You insist on making this a referendum on whether HIs should report items as “code violations”. You are debating an item which is not under debate. Do not characterize what I have said as reporting “code violations” it is not.
So tell me, when you find a 40,000BTUH gas fired water heater in a room measuring A.) 6x8x8; B.) 8x10x8 what do you report? What support do you provide for your opinion, or is it just arbitrary? Or, do you not report anything at all because you don’t concern yourself with code related issues or because you are unaware of such things?
If you find a gas fired water heater in a 2x2 enclosed closet off of a bedroom and the builder tells your client that it’s fine, it passed the city inspection, what do you say - OK? By your own argument, the AHJ inspector who spent a total of 10 minutes inspecting the house is immune from prosecution for gross negligence and incompetence, but you my friend, are not. If you think that arguing that the house had a green tag will get you off the hook for performing a substandard inspection, especially if you let go an issue that harms someone, you may be in for a rude awakening.
I frankly don’t give a flying rats arse if an AHJ inspector passed something or not, if it’s not done properly, I’ll advise my client as such and may refer to model building codes to support my statements. This is not usurping the role of the AHJ. The AHJ works for the authority issuing the CO. The HI on the other hand is a professional consultant working on behalf of the client. The AHJ can and does direct specific changes to be made to a house to permit occupancy. The HI advises the client what is wrong with the house and why, regardless of whether a CO has been issued or not, but does not direct that specific changes be made. The client may choose to ask for changes or not. The seller/builder (at least in Texas) is under no compulsion to make changes requested as a result of a private home inspection, although the buyer is not compelled to purchase the house either…

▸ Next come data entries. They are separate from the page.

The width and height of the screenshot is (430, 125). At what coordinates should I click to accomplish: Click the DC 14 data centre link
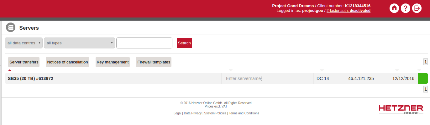(323, 78)
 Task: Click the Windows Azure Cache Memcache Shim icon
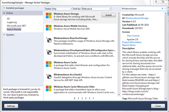pyautogui.click(x=49, y=89)
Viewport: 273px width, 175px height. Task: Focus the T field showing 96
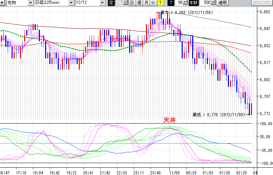coord(179,3)
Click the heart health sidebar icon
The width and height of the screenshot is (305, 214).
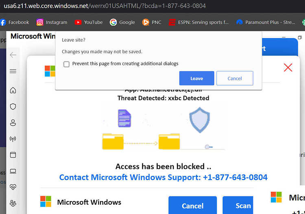[x=13, y=187]
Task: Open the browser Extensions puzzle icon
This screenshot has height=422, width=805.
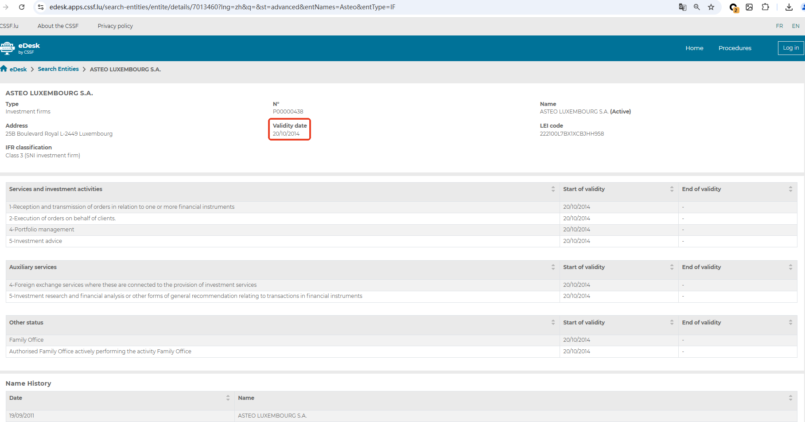Action: (765, 7)
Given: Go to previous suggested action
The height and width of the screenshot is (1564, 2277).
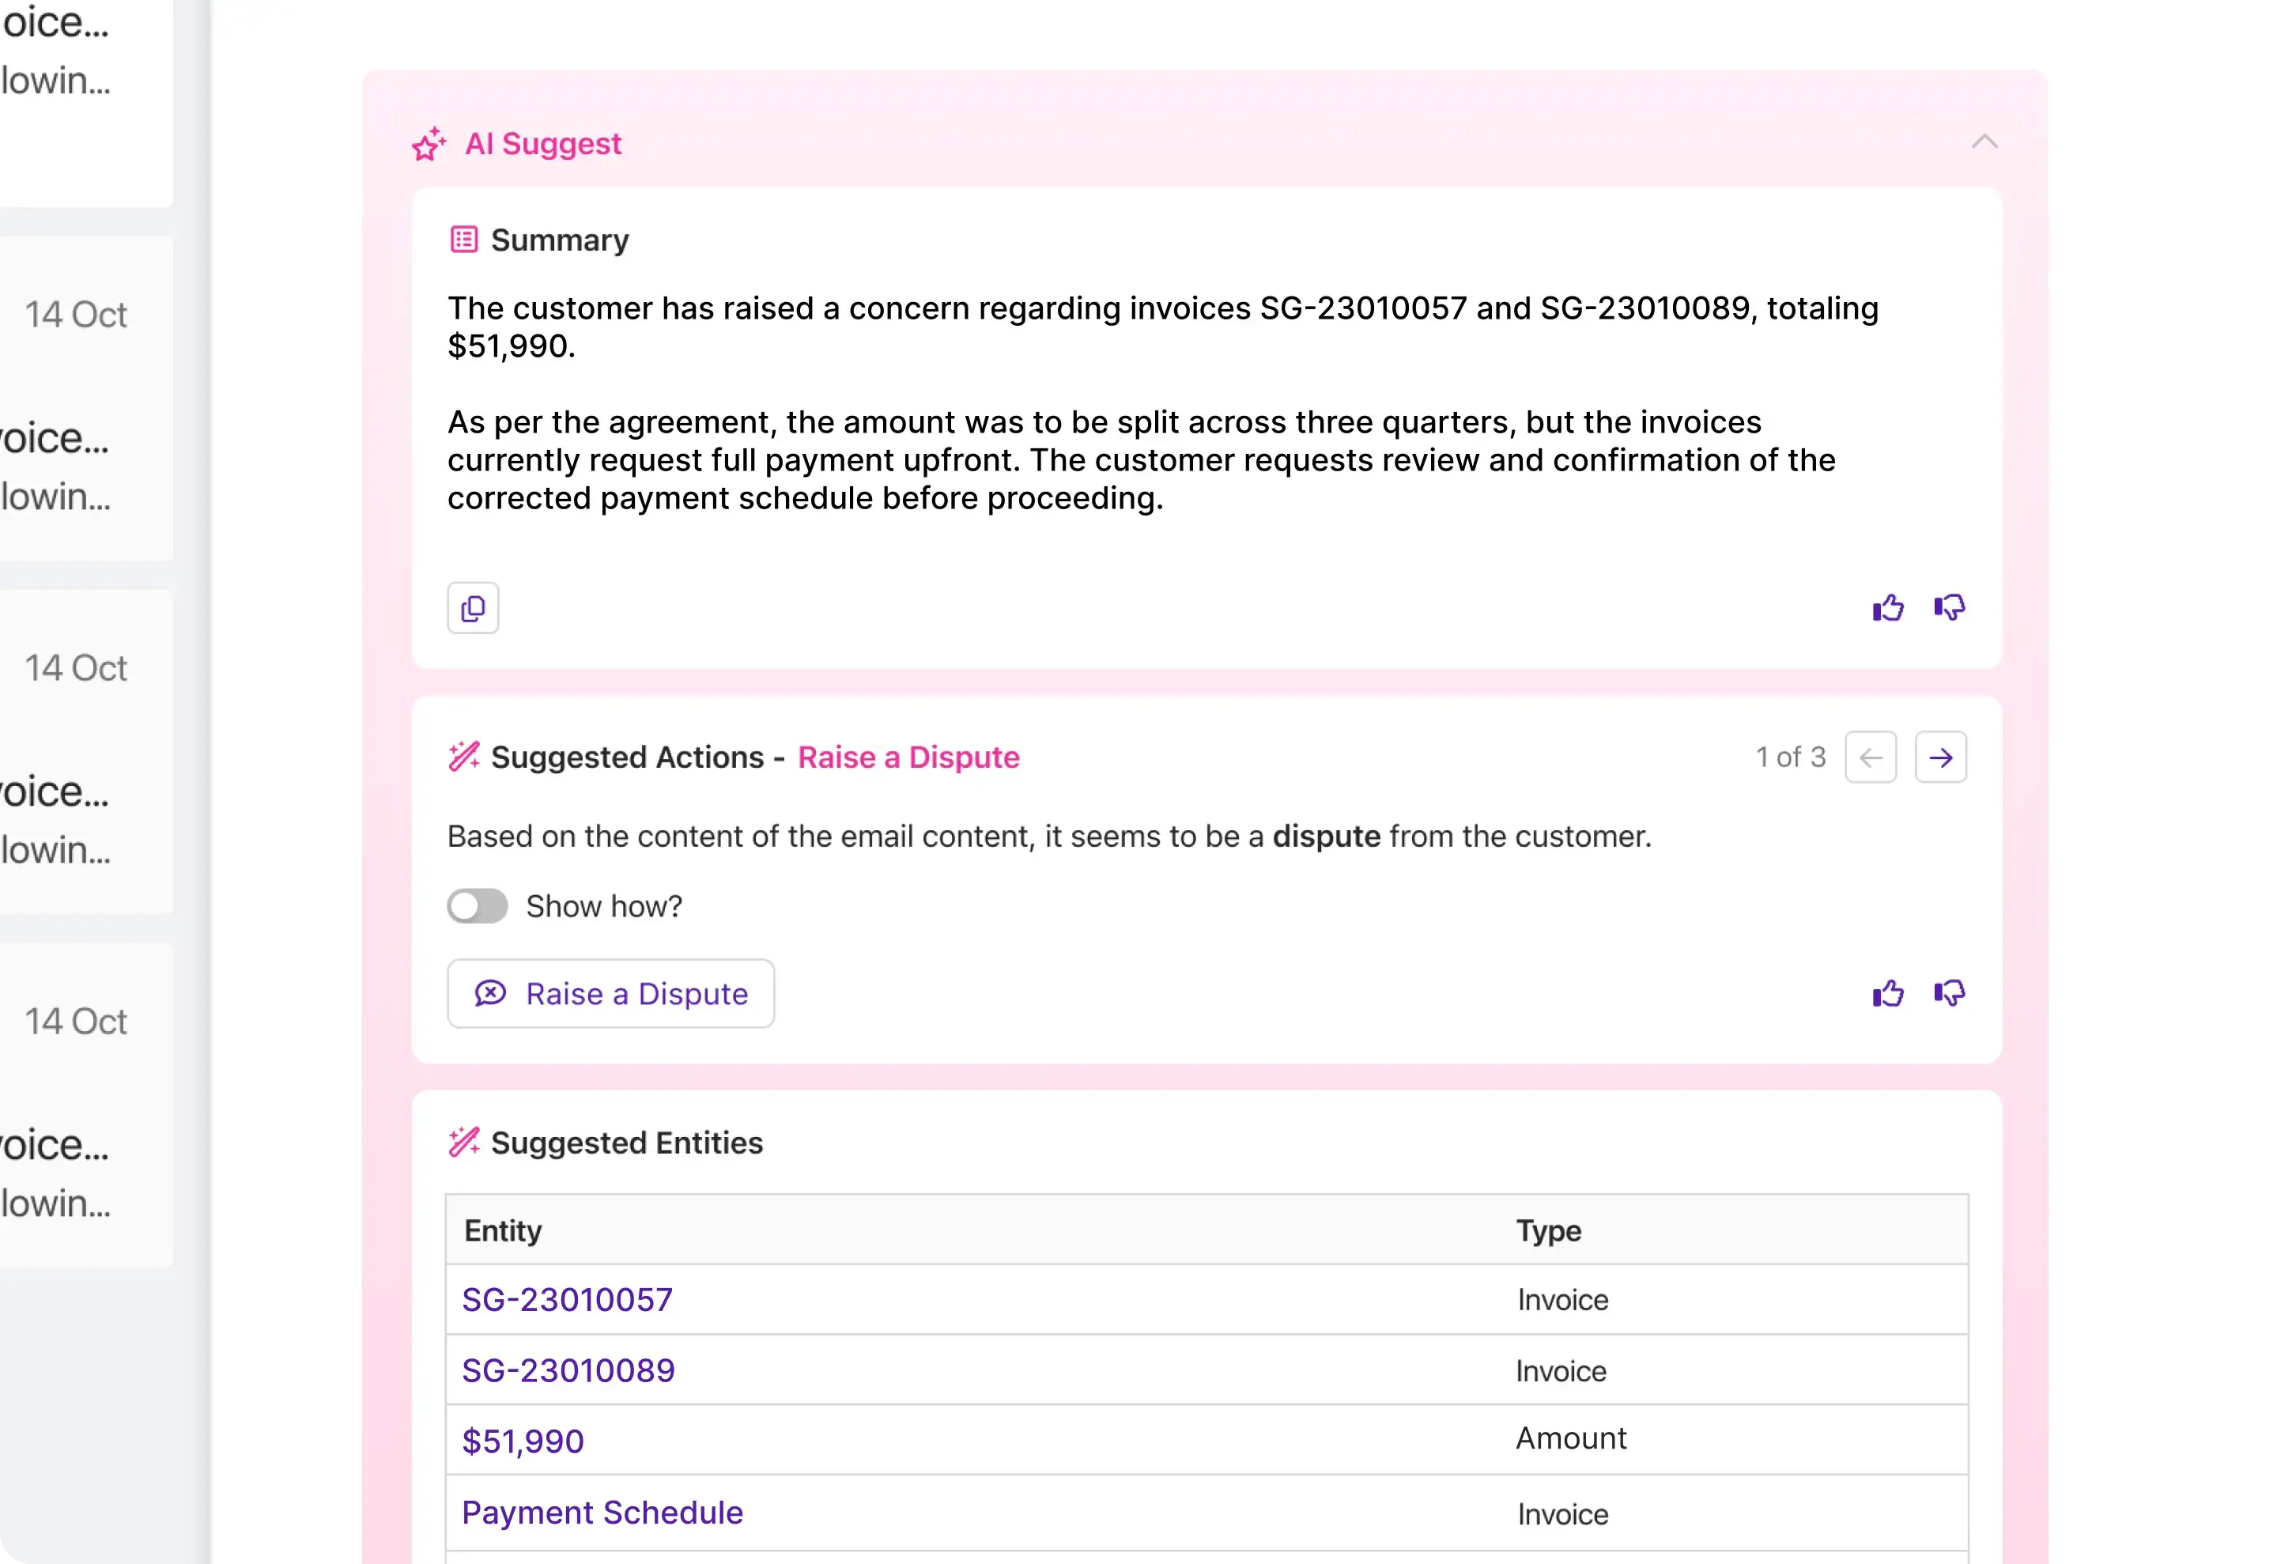Looking at the screenshot, I should click(1870, 758).
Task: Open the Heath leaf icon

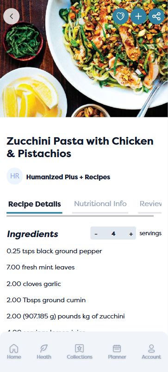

The AHJ inspector and HI are two distinct and separate roles, as you well know. The HI is typically done at a much more detailed level (I typically do only one vs. the 10 inspections the AHJ may do in a day). A few years back, I inspected a new construction home for the mayor of one of the more well known cities near Houston. The AHJ inspector sought me out and asked me to tell him what I had found, so that he wouldn’t miss anything in his boss’ new home. I have never found myself at conflict with an AHJ inspector. To the contrary, those I have talked to were always willing to collaborate.